- **Document**:
+--

In contrast, the QF parties recommend significantly increased capacity payments for as-available power. The QF parties generally recommend that the SRAC capacity value should be the fully annualized fixed cost of a simple cycle combustion turbine (CT) for each utility. CCC recommends $100.50/kW-year in 2006 (Exhibit 102, p. 51). CAC/EPUC recommends $83.50/kW-year for PG&E, and $86.59/kW-year for SCE in 2008 dollars (Exhibit 134, pp. 5, 75-76), or about $80.20/kW-year for PG&E, and $83.20/kW-year for SCE in 2006 dollars. IEP recommends $78.68/kW-yr for 2006 (Exhibit 95, p. 71).
DRA, SCE, SDG&E, and TURN contend that there is some capacity value in the Day-Ahead power indices at NP15 and SP15 because Day-Ahead power is a firm delivery product for which there are contractual consequences for non-delivery. This is in contrast to the relative lack of performance obligations in the existing standard offer QF contracts.
QFs must be paid a price not to exceed the utilities' avoided cost. [DRA] recommends replacing the SRAC transition formula price with a market-based SRAC price that does not exceed the utilities' avoided cost. If QFs are to be paid a market-based SRAC price, the capacity value in the market price must not be paid in the market-based SRAC price (Exhibit 154, p. 48).
.... One can also consider separating energy and capacity by determining the maximum capacity value portion in the market-based price. But data for determining a "capacity value subtractor" for as-available capacity may not be readily available. [DRA] understands that utilities recently conducted capacity RFOs in connection with their respective procurement activities. For future reference, the Commission should also look into the possibility of using some of the data from such capacity RFOs to develop a capacity value subtractor for purposes of backing out capacity value from market-based prices. Depending on the utilities bid offer specifications, bids for as-available capacity might indicate separate prices for capacity and energy. (DRA, supra, p. 51.)
While [DRA] recognizes that it can be difficult to isolate capacity from energy in market prices, the above recommended methodology to determine the energy portion of the market price, may yet be the only viable solution to keep the SRAC reflective of the utilities' avoided cost. (DRA, id., p. 51.)

+--

- **Supplied material**:
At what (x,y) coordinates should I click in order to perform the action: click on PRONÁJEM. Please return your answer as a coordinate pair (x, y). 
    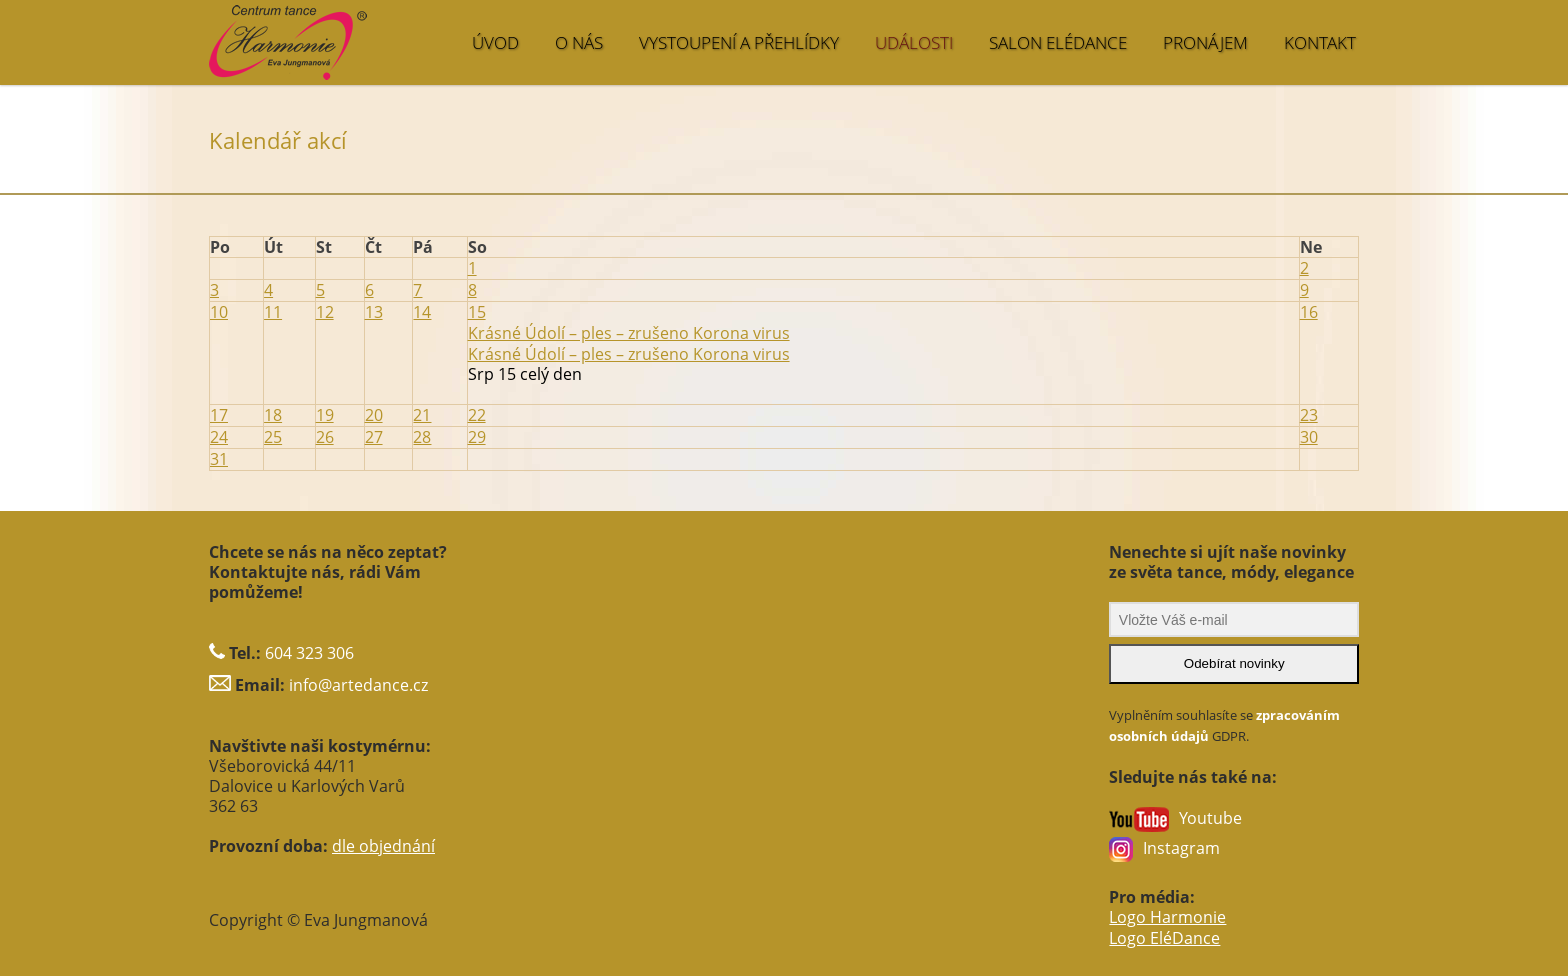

+--

- **What to work on**:
(1) In the passage on capacity payments for qualifying facilities, what capacity value does CCC recommend for 2006?
(2) Carry on the passage about capacity payments for qualifying facilities from its last sentence.

- **Task responses**:
(1) $100.50/kW-year.

(2)
SCE has developed a heat rate pricing methodology for existing QFs that: (1) compares SP15 DA prices to natural gas prices to compute an implied market heat rate; and (2) multiplies the implied market heat rate by a monthly bidweek natural gas price to produce an `all-in' SRAC price. This approach requires no separate calculation of or payment for as-available capacity because any capacity value is more than adequately reflected in the `all in' SP15 DA prices used to compute the implied market heat rate. (Exhibit 1, p. 4.)
The ... energy price ... based on the electric market for firm deliveries, contains both an energy component and a capacity component. If the Commission determines that the payment derived from the transition formula should constitute the entire payment to a QF, no added adjustments to the TOD factors are required. However, if the Commission continues to provide a separate as-available capacity payment, there would be double counting since the market price for firm energy contains both energy and capacity components. In that event, SDG&E proposes to remove the capacity value contained in market prices through the simple decomposition described in the E3 report. (Exhibit 85, p. 12.)
The first and most basic appropriate payment to QFs consistent with PURPA `avoided costs' would be an unhedged market price contract, which could be based on ISO imbalance prices,93 on-peak and off-peak prices reported by a publicly available service such as the Intercontinental Exchange (ICE) or Dow Jones, or hourly prices from a future day-ahead market when and if developed.94 These market prices are for firm energy, which includes both energy and capacity, and represent utilities' `avoided costs' as specified by PURPA. (Exhibit 149, p. 2.)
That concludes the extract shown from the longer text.